«India. I cristiani tra due fuochi»
Sandro Magister, 29 novembre 2008

Sono i soli a rifiutare il ricorso alla violenza, in un paese insanguinato da un doppio fondamentalismo in armi, musulmano e indù. Da Mumbai all'Orissa, l'analisi di conflitti interreligiosi che non sembrano aver fine

[I recenti conflitti tra indù e cristiani in India,Michael Amaladoss]

L'attacco terrorista islamico a Mumbai è scattato mentre ancora i cristiani dell'India sono sotto i colpi delle violenze indù in Orissa e in altre regioni. I crudi bilanci delle due offensive sono simili. Più di 160 gli uccisi in un sol giorno nella capitale economica dell'India. Almeno 118 quelli certificati in Orissa in tre mesi, ma altre fonti spingono la cifra fino a 500. E poi le centinaia di feriti, le chiese distrutte, le migliaia di case bruciate, le decine di migliaia di fuggiaschi.
Stretto tra i due fondamentalismi aggressivi musulmano e induista, il "piccolo gregge" cristiano dell'India si distingue per il rifiuto di ricorrere alla violenza. L'uso della forza lo reclama dall'autorità costituita, che però manca al suo dovere di esercitarlo. Dalla comunità internazionale arriva un conforto anch'esso debole, distratto. Nemmeno tra i cristiani di tutto il mondo si attiva una forte solidarietà a favore delle vittime appartenenti alla propria stessa fede, siano esse in India o in altre regioni del globo.
Giovedì 27 novembre, nelle stesse ore in cui Mumbai era sotto attacco, Benedetto XVI ha lanciato un nuovo appello per la liberazione di due suore missionarie rapite due settimane prima da bande musulmane tra il Kenya e la Somalia. Sempre nelle stesse ore, al Cairo, diecimila musulmani hanno assalito impunemente una chiesa gremita di cristiani copti in preghiera, la cui colpa era di aver aperto un nuovo luogo di culto.

= = = = =

Riassumi in due frasi l'articolo qui sopra sui cristiani in India.

DATI RACCOLTI:
= = = = =

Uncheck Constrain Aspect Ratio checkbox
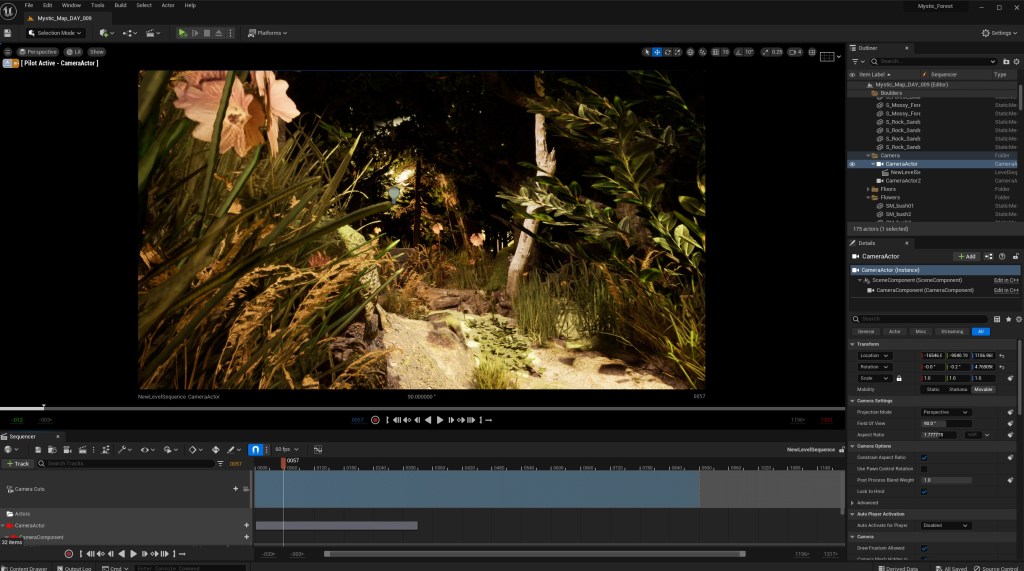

= = = = =

RISPOSTA FINALE: L'attacco terrorista islamico a Mumbai, con più di 160 uccisi in un solo giorno, è avvenuto mentre i cristiani dell'India subiscono ancora le violenze indù in Orissa, dove in tre mesi sono stati certificati almeno 118 morti. Stretti tra i due fondamentalismi, i cristiani rifiutano la violenza e chiedono l'uso della forza all'autorità costituita, che però manca al suo dovere, mentre dalla comunità internazionale e dai cristiani del mondo arriva solo un sostegno debole.